### MATERIAL FOR THIS TASK
* * * * *

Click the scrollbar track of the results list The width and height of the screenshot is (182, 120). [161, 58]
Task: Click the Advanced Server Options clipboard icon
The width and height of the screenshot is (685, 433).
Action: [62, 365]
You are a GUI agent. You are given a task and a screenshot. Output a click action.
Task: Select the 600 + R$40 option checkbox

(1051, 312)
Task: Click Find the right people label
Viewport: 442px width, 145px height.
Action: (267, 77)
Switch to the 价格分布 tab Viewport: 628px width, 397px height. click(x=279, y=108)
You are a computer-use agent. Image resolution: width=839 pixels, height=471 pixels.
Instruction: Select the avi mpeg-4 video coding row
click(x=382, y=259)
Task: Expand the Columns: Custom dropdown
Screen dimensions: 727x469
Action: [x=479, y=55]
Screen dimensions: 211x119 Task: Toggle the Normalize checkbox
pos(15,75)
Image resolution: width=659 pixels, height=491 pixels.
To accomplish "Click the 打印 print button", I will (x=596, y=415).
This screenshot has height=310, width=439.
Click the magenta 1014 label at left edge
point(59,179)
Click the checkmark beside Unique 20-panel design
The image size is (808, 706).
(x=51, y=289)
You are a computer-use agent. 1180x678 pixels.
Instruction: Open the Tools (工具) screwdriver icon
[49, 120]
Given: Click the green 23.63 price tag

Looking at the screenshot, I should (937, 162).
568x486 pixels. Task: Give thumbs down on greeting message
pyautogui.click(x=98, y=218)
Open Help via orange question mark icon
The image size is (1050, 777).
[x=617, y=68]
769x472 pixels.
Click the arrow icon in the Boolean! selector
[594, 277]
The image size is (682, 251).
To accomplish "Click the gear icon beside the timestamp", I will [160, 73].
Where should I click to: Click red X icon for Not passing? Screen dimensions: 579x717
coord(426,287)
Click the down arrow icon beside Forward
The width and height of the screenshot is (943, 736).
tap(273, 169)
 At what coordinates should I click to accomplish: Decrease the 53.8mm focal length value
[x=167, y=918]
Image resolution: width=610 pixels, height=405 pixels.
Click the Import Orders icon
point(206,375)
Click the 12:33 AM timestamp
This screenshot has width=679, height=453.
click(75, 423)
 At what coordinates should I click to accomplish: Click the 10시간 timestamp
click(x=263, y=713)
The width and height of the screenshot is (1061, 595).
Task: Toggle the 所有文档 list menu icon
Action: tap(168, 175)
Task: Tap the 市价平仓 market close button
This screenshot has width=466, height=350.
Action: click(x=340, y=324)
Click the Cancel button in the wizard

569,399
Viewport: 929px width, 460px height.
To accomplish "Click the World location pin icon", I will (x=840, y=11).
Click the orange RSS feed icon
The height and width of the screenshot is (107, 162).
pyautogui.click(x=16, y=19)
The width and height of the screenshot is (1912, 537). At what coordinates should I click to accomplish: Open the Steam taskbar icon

* * * * *

### WHAT THE TASK ASKS
Copy every one of the records above, line for line, without changing anything.

### WRITTEN ANSWER
Click the scrollbar track of the results list The width and height of the screenshot is (182, 120). [161, 58]
Task: Click the Advanced Server Options clipboard icon
The width and height of the screenshot is (685, 433).
Action: [62, 365]
You are a GUI agent. You are given a task and a screenshot. Output a click action.
Task: Select the 600 + R$40 option checkbox

(1051, 312)
Task: Click Find the right people label
Viewport: 442px width, 145px height.
Action: (267, 77)
Switch to the 价格分布 tab Viewport: 628px width, 397px height. click(x=279, y=108)
You are a computer-use agent. Image resolution: width=839 pixels, height=471 pixels.
Instruction: Select the avi mpeg-4 video coding row
click(x=382, y=259)
Task: Expand the Columns: Custom dropdown
Screen dimensions: 727x469
Action: [x=479, y=55]
Screen dimensions: 211x119 Task: Toggle the Normalize checkbox
pos(15,75)
Image resolution: width=659 pixels, height=491 pixels.
To accomplish "Click the 打印 print button", I will (x=596, y=415).
This screenshot has height=310, width=439.
Click the magenta 1014 label at left edge
point(59,179)
Click the checkmark beside Unique 20-panel design
The image size is (808, 706).
(x=51, y=289)
You are a computer-use agent. 1180x678 pixels.
Instruction: Open the Tools (工具) screwdriver icon
[49, 120]
Given: Click the green 23.63 price tag

Looking at the screenshot, I should (937, 162).
568x486 pixels. Task: Give thumbs down on greeting message
pyautogui.click(x=98, y=218)
Open Help via orange question mark icon
The image size is (1050, 777).
[x=617, y=68]
769x472 pixels.
Click the arrow icon in the Boolean! selector
[594, 277]
The image size is (682, 251).
To accomplish "Click the gear icon beside the timestamp", I will [160, 73].
Where should I click to: Click red X icon for Not passing? Screen dimensions: 579x717
coord(426,287)
Click the down arrow icon beside Forward
The width and height of the screenshot is (943, 736).
tap(273, 169)
 At what coordinates should I click to accomplish: Decrease the 53.8mm focal length value
[x=167, y=918]
Image resolution: width=610 pixels, height=405 pixels.
Click the Import Orders icon
point(206,375)
Click the 12:33 AM timestamp
This screenshot has width=679, height=453.
click(75, 423)
 At what coordinates should I click to accomplish: Click the 10시간 timestamp
click(x=263, y=713)
The width and height of the screenshot is (1061, 595).
Task: Toggle the 所有文档 list menu icon
Action: tap(168, 175)
Task: Tap the 市价平仓 market close button
This screenshot has width=466, height=350.
Action: click(x=340, y=324)
Click the Cancel button in the wizard

569,399
Viewport: 929px width, 460px height.
To accomplish "Click the World location pin icon", I will (x=840, y=11).
Click the orange RSS feed icon
The height and width of the screenshot is (107, 162).
pyautogui.click(x=16, y=19)
The width and height of the screenshot is (1912, 537). At what coordinates should I click to accomplish: Open the Steam taskbar icon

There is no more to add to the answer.